Activity: Your output should be the lines from the one with "Task: Attach a document to the post" through the end of the entries below, set down word for word and nothing else.

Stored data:
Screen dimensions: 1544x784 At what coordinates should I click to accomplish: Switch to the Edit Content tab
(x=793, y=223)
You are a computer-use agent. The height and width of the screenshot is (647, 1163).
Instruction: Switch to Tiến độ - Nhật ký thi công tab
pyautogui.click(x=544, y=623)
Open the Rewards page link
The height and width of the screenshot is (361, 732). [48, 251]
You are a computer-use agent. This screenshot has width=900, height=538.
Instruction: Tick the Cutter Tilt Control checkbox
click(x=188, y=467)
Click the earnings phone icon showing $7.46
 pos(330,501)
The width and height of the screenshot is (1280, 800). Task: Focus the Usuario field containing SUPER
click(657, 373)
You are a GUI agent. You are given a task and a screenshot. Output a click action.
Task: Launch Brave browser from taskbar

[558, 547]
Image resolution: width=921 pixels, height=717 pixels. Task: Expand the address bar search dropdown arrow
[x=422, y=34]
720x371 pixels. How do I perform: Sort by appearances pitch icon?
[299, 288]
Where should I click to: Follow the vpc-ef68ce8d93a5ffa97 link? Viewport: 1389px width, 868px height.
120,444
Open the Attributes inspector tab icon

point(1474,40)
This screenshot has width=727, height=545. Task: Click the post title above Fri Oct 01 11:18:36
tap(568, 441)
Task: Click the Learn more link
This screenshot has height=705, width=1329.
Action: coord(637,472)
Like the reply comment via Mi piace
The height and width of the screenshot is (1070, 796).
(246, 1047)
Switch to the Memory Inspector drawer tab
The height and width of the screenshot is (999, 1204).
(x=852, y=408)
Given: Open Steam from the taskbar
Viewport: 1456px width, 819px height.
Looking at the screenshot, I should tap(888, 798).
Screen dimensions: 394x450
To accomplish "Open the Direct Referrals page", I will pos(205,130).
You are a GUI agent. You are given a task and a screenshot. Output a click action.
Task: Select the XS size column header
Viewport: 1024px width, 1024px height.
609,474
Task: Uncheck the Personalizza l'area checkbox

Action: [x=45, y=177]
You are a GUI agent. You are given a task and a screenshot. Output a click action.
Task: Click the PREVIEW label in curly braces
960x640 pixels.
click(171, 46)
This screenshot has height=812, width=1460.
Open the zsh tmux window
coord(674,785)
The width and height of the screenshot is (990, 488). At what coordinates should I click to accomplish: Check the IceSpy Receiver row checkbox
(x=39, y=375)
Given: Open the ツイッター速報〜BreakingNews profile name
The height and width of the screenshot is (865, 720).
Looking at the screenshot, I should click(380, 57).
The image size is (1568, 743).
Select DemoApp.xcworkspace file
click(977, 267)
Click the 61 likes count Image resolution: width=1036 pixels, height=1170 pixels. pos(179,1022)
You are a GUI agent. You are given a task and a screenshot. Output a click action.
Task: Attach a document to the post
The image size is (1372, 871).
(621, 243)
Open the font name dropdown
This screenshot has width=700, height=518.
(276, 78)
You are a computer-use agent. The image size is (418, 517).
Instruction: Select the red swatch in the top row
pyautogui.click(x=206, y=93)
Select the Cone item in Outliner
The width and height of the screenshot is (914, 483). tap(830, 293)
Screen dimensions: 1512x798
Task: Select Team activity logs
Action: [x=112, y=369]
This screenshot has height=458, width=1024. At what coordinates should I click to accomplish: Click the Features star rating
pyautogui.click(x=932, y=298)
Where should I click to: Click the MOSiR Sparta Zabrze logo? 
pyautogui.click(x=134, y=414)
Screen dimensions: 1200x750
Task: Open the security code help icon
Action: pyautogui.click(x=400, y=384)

Expected answer:
Task: Attach a document to the post
The image size is (1372, 871).
(621, 243)
Open the font name dropdown
This screenshot has width=700, height=518.
(276, 78)
You are a computer-use agent. The image size is (418, 517).
Instruction: Select the red swatch in the top row
pyautogui.click(x=206, y=93)
Select the Cone item in Outliner
The width and height of the screenshot is (914, 483). tap(830, 293)
Screen dimensions: 1512x798
Task: Select Team activity logs
Action: [x=112, y=369]
This screenshot has height=458, width=1024. At what coordinates should I click to accomplish: Click the Features star rating
pyautogui.click(x=932, y=298)
Where should I click to: Click the MOSiR Sparta Zabrze logo? 
pyautogui.click(x=134, y=414)
Screen dimensions: 1200x750
Task: Open the security code help icon
Action: pyautogui.click(x=400, y=384)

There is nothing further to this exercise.